Dijital pazarlamacılar için en önemli takip, segmentasyon ve hedefleme aracı olan “3rd party” çerezler artık regülasyonlara tabii. Üstelik işin içerisinde devlet de var!
İstediğimiz müşterileri istediğimiz şekilde takip edemiyoruz. Bu da bizim müşteri erişim maliyetlerimizi artırıyor ve onlara olan erişimimizi kısıtlıyor. Bu kısıtlamalara, dünyada artan Ad Blocker kullanımının da katılmasıyla birlikte müşterilerle aramızdaki mesafe hiç olmadığı kadar açık hale geliyor.
Satın almaya teşvik eden tetikleyici ile satın alma kararının verilmesi arasındaki çizginin doğrusal olmadığını çok uzun yıllardır biliyoruz ama bu çizgi artık çok daha uzun.
Bir teknoloji markete gittiğinizde rafta gördüğünüz ürünü internette arattığınızı, sonra evdeki büyük ekranlı TV’de o ürünle ilgili YouTube videosu izleyip Google’da arama yaptığınızı biliyorum!
Çünkü tüm araştırmalar, müşteriye erişim maliyetlerimizin bu uzun, çok ekranlı, karmaşık ve dikkat dağıtıcı yolculukla beraber arttığını gösteriyor.
Peki, müşteri erişimimiz kısıtlanıp, aramıza dağ gibi ekranlar girip, yolculuk daha da pahalı hale gelirken, elimiz bağlı oturacak mıyız?
Hayır.
20 yıllık damıtılmış bazı çözümleri birlikte inceleyelim.
1- İçerik üret
Kendinizi klonladığınızı ve her işi yapan ayrı ayrı bir siz olduğunu hayal edin. Biriniz müşteriye bilgi veriyor, biriniz rakiplerinizle mücadele ediyor, bir diğeriniz müşteri sorularınıza cevap veriyor, itirazları karşılıyor. Bir diğer siz farkındalık yaratıyor, sizinle ilgili güven artırıcı faaliyetler yapıyor. Bir sonuncu siz ise potansiyel müşterileri satışa doğru itiyor.
Hayat ne kadar kolay olurdu değil mi?
İşte müşteri kazanımı yolculuğunda sizi çoklayan sizden bir sürü siz çıkaran kavramın adı İÇERİK. Hani, Arşimet’in "Bana yeterince uzun bir kaldıraç ve üzerine yerleştirilecek bir dayanak noktası verin, dünyayı yerinden oynatayım.” sözünde bahsettiği kaldıraç ve dayanak noktası var ya, işte o “İçerik”in ta kendisi.

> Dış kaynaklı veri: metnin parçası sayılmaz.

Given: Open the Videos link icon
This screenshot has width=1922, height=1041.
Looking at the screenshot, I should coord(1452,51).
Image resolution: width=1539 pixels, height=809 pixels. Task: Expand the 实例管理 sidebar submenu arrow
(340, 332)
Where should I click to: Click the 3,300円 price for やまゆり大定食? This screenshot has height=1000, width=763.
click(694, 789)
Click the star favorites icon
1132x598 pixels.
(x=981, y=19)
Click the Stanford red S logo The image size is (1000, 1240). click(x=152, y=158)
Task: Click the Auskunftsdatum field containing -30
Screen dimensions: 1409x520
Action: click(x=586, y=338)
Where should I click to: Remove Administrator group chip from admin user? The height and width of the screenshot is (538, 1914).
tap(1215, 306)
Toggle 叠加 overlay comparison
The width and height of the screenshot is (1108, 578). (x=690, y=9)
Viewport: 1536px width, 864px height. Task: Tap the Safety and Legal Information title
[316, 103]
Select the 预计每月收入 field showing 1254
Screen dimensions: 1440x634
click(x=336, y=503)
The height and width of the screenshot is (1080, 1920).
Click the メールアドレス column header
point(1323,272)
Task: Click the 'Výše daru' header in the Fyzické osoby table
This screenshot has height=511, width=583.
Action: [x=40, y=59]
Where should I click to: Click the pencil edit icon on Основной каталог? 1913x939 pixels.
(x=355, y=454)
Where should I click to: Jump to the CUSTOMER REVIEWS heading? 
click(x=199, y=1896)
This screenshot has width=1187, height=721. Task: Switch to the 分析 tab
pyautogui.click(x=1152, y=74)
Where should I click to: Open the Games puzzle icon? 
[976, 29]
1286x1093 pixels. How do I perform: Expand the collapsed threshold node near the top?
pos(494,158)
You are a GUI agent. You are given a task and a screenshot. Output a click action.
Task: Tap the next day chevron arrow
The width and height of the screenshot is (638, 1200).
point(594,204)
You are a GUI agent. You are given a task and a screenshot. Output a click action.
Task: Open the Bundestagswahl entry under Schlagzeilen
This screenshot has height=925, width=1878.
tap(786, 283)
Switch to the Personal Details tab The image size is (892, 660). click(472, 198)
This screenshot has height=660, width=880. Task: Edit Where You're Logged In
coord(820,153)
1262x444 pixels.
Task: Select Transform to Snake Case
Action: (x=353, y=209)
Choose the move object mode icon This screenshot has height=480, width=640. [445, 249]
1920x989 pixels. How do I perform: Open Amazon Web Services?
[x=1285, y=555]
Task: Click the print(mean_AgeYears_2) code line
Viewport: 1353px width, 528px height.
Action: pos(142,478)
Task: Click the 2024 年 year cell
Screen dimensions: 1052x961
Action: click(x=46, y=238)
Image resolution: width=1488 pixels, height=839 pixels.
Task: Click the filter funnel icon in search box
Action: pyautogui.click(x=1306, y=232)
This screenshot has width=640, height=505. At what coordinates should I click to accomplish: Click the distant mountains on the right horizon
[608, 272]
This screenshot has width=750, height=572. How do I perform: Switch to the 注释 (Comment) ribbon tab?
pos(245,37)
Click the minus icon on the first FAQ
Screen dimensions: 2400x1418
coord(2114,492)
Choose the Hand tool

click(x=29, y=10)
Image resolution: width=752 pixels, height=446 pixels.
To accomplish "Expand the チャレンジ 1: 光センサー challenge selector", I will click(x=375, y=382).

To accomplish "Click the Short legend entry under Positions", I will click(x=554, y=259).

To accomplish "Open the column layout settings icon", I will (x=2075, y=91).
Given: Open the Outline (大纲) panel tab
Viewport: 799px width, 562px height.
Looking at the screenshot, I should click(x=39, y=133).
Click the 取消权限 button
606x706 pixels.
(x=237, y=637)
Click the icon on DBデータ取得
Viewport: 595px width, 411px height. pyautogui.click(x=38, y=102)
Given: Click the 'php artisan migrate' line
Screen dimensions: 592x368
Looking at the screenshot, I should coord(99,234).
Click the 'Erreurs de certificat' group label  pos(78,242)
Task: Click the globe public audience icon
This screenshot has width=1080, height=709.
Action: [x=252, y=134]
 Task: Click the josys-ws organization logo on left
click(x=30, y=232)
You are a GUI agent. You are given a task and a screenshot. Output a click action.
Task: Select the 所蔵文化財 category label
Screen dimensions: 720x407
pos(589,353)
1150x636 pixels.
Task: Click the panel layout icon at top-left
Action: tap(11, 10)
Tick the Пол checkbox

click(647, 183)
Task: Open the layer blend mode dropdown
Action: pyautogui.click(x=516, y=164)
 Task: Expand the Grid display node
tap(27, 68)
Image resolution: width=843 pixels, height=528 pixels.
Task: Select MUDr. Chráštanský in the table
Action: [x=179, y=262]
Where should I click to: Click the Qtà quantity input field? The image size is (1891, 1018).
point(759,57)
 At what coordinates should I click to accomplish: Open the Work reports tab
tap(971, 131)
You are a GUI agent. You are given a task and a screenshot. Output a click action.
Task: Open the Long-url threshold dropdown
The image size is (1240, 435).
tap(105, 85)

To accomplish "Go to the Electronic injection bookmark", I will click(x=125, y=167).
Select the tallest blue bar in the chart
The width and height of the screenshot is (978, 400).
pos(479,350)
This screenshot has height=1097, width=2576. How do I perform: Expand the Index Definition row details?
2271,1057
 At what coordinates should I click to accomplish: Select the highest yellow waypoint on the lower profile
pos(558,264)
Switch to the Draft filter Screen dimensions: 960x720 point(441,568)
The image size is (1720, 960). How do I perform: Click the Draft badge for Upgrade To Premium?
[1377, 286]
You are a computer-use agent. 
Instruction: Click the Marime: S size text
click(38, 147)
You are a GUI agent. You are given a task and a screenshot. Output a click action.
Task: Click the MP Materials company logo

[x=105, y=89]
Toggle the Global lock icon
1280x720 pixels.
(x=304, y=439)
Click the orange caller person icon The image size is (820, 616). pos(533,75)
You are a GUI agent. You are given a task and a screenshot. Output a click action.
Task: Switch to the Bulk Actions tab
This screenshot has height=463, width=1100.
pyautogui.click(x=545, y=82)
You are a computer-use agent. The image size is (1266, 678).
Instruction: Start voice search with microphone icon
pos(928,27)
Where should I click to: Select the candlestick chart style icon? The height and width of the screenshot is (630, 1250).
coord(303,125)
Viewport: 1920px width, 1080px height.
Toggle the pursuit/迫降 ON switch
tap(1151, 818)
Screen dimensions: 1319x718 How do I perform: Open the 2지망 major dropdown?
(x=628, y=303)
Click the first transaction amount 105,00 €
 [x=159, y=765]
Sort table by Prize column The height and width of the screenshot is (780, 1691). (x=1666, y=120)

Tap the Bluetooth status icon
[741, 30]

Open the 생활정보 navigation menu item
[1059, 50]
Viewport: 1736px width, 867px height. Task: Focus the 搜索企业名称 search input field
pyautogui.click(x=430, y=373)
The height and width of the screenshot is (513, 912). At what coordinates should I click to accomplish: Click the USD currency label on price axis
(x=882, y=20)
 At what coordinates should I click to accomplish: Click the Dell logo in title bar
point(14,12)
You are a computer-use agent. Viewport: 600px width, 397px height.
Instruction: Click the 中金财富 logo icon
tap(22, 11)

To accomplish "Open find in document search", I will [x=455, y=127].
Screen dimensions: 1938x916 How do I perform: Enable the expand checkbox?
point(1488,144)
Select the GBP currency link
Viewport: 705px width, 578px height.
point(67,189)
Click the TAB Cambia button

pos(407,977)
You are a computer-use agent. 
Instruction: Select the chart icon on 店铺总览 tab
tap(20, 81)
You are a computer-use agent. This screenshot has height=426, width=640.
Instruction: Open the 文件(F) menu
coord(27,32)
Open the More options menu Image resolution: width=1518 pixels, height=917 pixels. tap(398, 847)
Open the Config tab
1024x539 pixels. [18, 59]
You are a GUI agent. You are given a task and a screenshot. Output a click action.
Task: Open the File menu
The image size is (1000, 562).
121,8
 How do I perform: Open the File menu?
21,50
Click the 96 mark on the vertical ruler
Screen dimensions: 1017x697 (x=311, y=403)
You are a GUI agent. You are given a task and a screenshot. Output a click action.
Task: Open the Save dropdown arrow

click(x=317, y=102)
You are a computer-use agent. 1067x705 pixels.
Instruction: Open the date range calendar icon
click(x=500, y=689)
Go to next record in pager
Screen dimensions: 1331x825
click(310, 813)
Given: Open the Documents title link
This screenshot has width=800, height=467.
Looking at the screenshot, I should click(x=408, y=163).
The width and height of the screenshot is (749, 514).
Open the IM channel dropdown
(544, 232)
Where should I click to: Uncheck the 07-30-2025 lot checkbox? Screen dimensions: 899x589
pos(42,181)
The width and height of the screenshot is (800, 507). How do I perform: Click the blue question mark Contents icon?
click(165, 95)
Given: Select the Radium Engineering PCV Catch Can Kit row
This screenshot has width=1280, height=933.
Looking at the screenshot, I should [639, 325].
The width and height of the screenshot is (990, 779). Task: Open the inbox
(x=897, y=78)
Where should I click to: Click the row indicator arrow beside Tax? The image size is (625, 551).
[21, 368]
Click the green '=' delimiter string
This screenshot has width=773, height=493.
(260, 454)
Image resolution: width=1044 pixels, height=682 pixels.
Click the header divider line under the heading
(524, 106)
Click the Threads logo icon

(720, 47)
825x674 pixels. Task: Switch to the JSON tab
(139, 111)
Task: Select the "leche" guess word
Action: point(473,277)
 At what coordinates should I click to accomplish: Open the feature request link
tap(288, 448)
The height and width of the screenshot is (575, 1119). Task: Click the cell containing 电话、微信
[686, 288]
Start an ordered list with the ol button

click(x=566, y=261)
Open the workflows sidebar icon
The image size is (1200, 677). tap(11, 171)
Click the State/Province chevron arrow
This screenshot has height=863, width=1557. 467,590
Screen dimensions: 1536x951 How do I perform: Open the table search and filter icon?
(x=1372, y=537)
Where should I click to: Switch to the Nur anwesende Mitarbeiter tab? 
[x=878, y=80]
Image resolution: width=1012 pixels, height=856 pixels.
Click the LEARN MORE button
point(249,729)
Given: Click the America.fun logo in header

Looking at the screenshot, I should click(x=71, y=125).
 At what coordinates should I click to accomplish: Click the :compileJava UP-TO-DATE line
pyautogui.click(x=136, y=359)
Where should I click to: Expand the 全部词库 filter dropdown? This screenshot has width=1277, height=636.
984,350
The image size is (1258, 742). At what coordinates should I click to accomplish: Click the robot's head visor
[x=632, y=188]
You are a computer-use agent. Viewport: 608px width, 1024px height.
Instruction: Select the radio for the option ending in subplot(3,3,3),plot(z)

2- Kendi platformlarını inşa et
Her şirket bir gün medya yani içerik şirketine dönüşecek, biliyorsunuz değil mi? Buna mecburuz. 1. ve 2. maddelerdeki problemler bizi farklı platformlardan müşteri kazanma noktasında zorluyor. Hem pahalı hem rekabet çok hem de oradaki rekabeti yönetemiyoruz. Üstüne üstlük bir de 3. parti ve çerez problemleri var. Her şeyin aleyhimize ve cüzdanımıza karşı yarıştığı, kazanması zor bir yarışa benziyor.
Üstelik başkalarının platformu (reklam satın alınan mecra) adı üstünde başkalarının mecrası.
3- Topluluk yarat
İçerik ürettiniz, platformlarınızı inşa ettiniz ve trafik kazanmaya başladınız. Bu bir başlangıç; insanlar kendileri için fayda yaratan markaları önceliklendiriyorlar.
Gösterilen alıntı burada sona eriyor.